Complaining right

Dear WordPress. I bought a service called Personal Plan from you. It included the tools to build and publish a blog. Because my blog is set as Public, you also show it on your Reader. Which is more than fine.

But I am unhappy about the fact that you publish data that is not Public in my blog settings. I am talking about the likes. If you read my About page you will notice that I am not much into this whole like thing. My reasons are multiple. I will name a few.

Growing up, my mother taught me that most of us have times in our life, when  we have to choose between being liked or doing right. She urged me to do the latter. So I learned early not to get too attached to likes.

Later I read an interview in which former Finnish cabinet minister, psychiatrist and jazz musician Claes Andersson explained how easy it is to get hooked on seeing yourself in the media. You end up feeling like you don’t exist, if no one mentions you. He confessed it happened to him too, despite his training. The like and follower counts have a similar effect.

I appreciate each of my readers for taking the time to read, and maybe even like, my blog posts. But I don’t want to count them.

I chatted with a nice guy from your support team about this. As far as customer handling goes, I give him ten out of ten. He understood my problem, he sympathised with me, he told me firmly that this is just the way the Reader works.

When I argued that I have not made this info Public in my settings, so your Reader should not override me, he understood. He offered the solution that I make my blog Private. We jointly concluded that this would be too cumbersome, considering the number of readers I have.

Finally your excellent support person said he would forward my concern to those who develop the Reader. He even remembered to warn me that it might take some time before my problem could be addressed. He made no direct promise that the situation would be corrected.

His customer handling was textbook perfect, which is why I described it. But it was still handling, not service; he couldn’t solve my problem.

So to make my point and speed things up, I make my request Public. Why not make me a happy customer? Write the missing piece of code that ensures that your Reader follows your bloggers settings in this. It is such a small thing, and it would be great customer service.

Why am I calling this blog “Complaining right”, you may wonder. One of my readers alerted me to the fact that there are studies that indicate that complaining may actually lengthen our lives. My first thought was that this may not be the best way to increase my life span.

To paraphrase a favourite saying of my former boss; when in doubt, find out. So I did. In addition to studies and articles about Living right, there were many about complaining  too. I sum them up: Don’t act like a rabid raccoon; complain right, if you want to live longer.

I am giving this complaining right thing a go here. If I understood the studies correctly, the right way to complain is to complain with a specific, reasonably achievable outcome in mind. To present your facts in an organised manner, and to do so through effective channels. This type of complaining will lengthen your life, because you are taking charge; you are doing something about the things that you feel are wrong. Something that may even have a chance of success.

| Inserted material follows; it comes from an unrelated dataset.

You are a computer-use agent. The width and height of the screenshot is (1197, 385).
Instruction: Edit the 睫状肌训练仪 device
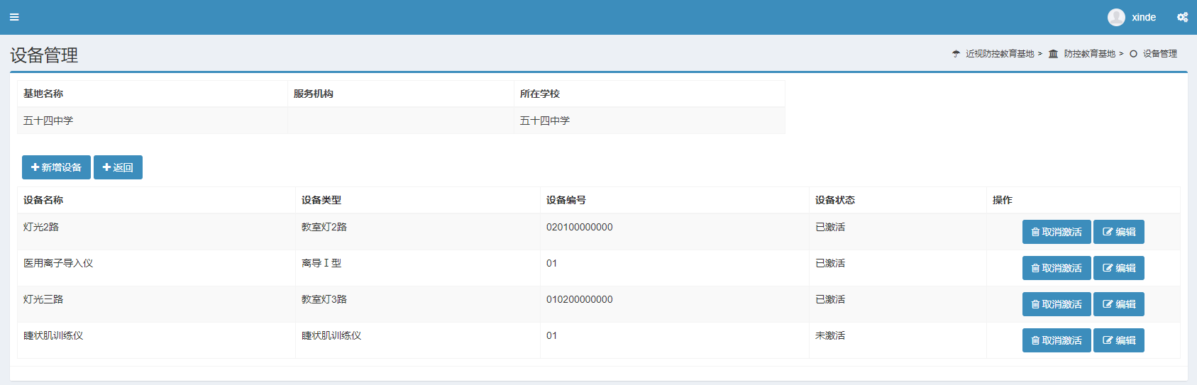pyautogui.click(x=1118, y=340)
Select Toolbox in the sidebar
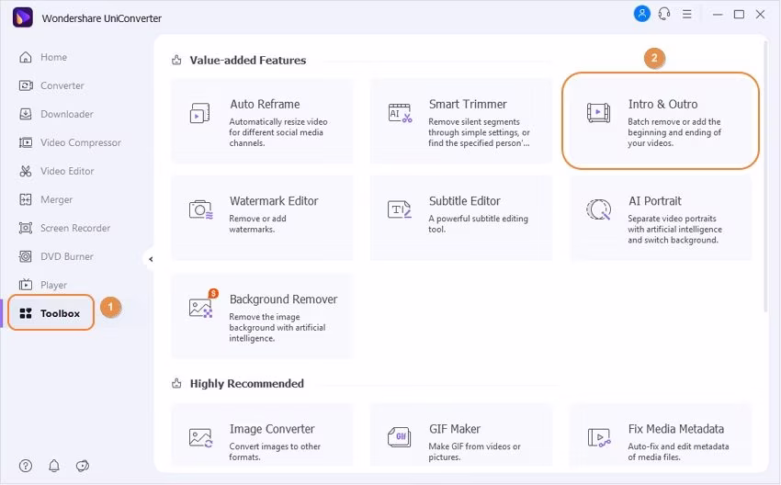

My rant against the airlines, Flying, torture on wings, may also have lengthened my life, because it allowed me to blow off some steam. This is good only in small doses. You can’t let it take over your life. I knew my rant wouldn’t change anything. I have tried to complain reasonably to airlines. But after a good rant, I felt better.

I even had a moment of shared misery with one of my readers, who has decided to avoid flying when possible. Shared misery can be good for us in smaller doses.

But beware, misery may love company, but your company will not always love sharing your misery. I had feedback from a friend, who is flying to visit me. After reading my blog, she felt anything but better about flying. Which made me feel less good too.

To conclude my findings; complaining does not always lengthen our lives, which is fortunate. Life would be pretty awful, if everybody kept on complaining just to lengthen their life span.

Complaining can be damaging to our health as well as our relationships and careers, if not done right. I  don’t think I need to explain the hows and whats of complaining wrong. We have all been there. Both on the receiving end and the complaining end. Some more than others.

As the studies suggested, I tried to make my WordPress complaint in a neutral manner; not with a voice of outrage. I should have addressed it to the person responsible, not to everyone reading my blog. Unfortunately I had no clue who that is.

So, whoever you are, I am hoping you read this.